Pixel coordinate grounding data:

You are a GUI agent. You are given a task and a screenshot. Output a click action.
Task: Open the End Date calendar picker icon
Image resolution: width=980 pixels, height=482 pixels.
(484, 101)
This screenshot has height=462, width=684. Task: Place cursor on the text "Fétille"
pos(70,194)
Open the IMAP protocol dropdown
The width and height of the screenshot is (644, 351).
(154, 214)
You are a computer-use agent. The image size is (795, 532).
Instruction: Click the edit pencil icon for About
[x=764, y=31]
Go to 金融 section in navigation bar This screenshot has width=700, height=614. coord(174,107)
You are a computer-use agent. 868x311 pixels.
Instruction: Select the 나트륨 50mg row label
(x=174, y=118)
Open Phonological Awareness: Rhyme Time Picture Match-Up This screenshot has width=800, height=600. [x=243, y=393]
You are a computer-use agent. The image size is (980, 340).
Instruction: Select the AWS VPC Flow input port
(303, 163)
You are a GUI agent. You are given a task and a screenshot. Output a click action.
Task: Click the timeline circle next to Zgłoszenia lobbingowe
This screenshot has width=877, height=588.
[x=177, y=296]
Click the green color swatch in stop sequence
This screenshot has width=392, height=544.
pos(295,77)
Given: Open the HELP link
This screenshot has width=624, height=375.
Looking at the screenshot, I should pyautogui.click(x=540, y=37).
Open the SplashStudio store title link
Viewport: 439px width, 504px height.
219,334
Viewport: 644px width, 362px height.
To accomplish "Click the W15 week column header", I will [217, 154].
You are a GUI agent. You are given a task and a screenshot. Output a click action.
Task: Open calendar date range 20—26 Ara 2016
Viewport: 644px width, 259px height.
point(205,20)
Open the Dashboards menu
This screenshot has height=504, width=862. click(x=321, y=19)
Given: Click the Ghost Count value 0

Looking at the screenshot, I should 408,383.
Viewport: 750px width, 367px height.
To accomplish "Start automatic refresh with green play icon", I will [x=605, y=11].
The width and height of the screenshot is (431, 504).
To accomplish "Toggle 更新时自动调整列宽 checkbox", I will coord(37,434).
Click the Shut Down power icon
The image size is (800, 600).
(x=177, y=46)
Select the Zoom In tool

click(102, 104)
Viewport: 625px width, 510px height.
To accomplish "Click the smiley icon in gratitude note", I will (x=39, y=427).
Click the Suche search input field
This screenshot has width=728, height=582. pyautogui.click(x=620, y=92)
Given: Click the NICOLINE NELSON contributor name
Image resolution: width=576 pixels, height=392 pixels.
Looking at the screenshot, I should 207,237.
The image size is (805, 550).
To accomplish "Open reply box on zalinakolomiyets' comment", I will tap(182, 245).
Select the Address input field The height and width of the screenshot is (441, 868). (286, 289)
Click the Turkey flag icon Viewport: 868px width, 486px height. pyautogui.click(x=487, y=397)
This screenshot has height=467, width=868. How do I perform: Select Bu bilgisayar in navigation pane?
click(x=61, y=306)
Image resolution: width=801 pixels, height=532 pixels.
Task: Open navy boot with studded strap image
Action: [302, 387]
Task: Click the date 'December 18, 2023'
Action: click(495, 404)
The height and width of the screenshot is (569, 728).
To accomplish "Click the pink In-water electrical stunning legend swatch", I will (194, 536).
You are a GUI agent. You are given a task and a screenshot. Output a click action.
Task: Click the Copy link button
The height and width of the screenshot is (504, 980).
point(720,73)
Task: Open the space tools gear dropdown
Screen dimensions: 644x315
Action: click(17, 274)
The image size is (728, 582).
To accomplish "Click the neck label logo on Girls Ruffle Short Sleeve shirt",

WHAT YOU WILL DO: Going line by line, copy the data above exactly.

SOLUTION BELOW:
You are a GUI agent. You are given a task and a screenshot. Output a click action.
Task: Open the End Date calendar picker icon
Image resolution: width=980 pixels, height=482 pixels.
(484, 101)
This screenshot has height=462, width=684. Task: Place cursor on the text "Fétille"
pos(70,194)
Open the IMAP protocol dropdown
The width and height of the screenshot is (644, 351).
(154, 214)
You are a computer-use agent. The image size is (795, 532).
Instruction: Click the edit pencil icon for About
[x=764, y=31]
Go to 金融 section in navigation bar This screenshot has width=700, height=614. coord(174,107)
You are a computer-use agent. 868x311 pixels.
Instruction: Select the 나트륨 50mg row label
(x=174, y=118)
Open Phonological Awareness: Rhyme Time Picture Match-Up This screenshot has width=800, height=600. [x=243, y=393]
You are a computer-use agent. The image size is (980, 340).
Instruction: Select the AWS VPC Flow input port
(303, 163)
You are a GUI agent. You are given a task and a screenshot. Output a click action.
Task: Click the timeline circle next to Zgłoszenia lobbingowe
This screenshot has width=877, height=588.
[x=177, y=296]
Click the green color swatch in stop sequence
This screenshot has width=392, height=544.
pos(295,77)
Given: Open the HELP link
This screenshot has width=624, height=375.
Looking at the screenshot, I should pyautogui.click(x=540, y=37).
Open the SplashStudio store title link
Viewport: 439px width, 504px height.
219,334
Viewport: 644px width, 362px height.
To accomplish "Click the W15 week column header", I will [217, 154].
You are a GUI agent. You are given a task and a screenshot. Output a click action.
Task: Open calendar date range 20—26 Ara 2016
Viewport: 644px width, 259px height.
point(205,20)
Open the Dashboards menu
This screenshot has height=504, width=862. click(x=321, y=19)
Given: Click the Ghost Count value 0

Looking at the screenshot, I should 408,383.
Viewport: 750px width, 367px height.
To accomplish "Start automatic refresh with green play icon", I will [x=605, y=11].
The width and height of the screenshot is (431, 504).
To accomplish "Toggle 更新时自动调整列宽 checkbox", I will coord(37,434).
Click the Shut Down power icon
The image size is (800, 600).
(x=177, y=46)
Select the Zoom In tool

click(102, 104)
Viewport: 625px width, 510px height.
To accomplish "Click the smiley icon in gratitude note", I will (x=39, y=427).
Click the Suche search input field
This screenshot has width=728, height=582. pyautogui.click(x=620, y=92)
Given: Click the NICOLINE NELSON contributor name
Image resolution: width=576 pixels, height=392 pixels.
Looking at the screenshot, I should 207,237.
The image size is (805, 550).
To accomplish "Open reply box on zalinakolomiyets' comment", I will tap(182, 245).
Select the Address input field The height and width of the screenshot is (441, 868). (286, 289)
Click the Turkey flag icon Viewport: 868px width, 486px height. pyautogui.click(x=487, y=397)
This screenshot has height=467, width=868. How do I perform: Select Bu bilgisayar in navigation pane?
click(x=61, y=306)
Image resolution: width=801 pixels, height=532 pixels.
Task: Open navy boot with studded strap image
Action: [302, 387]
Task: Click the date 'December 18, 2023'
Action: click(495, 404)
The height and width of the screenshot is (569, 728).
To accomplish "Click the pink In-water electrical stunning legend swatch", I will (194, 536).
You are a GUI agent. You are given a task and a screenshot. Output a click action.
Task: Click the Copy link button
The height and width of the screenshot is (504, 980).
point(720,73)
Task: Open the space tools gear dropdown
Screen dimensions: 644x315
Action: click(17, 274)
The image size is (728, 582).
To accomplish "Click the neck label logo on Girls Ruffle Short Sleeve shirt",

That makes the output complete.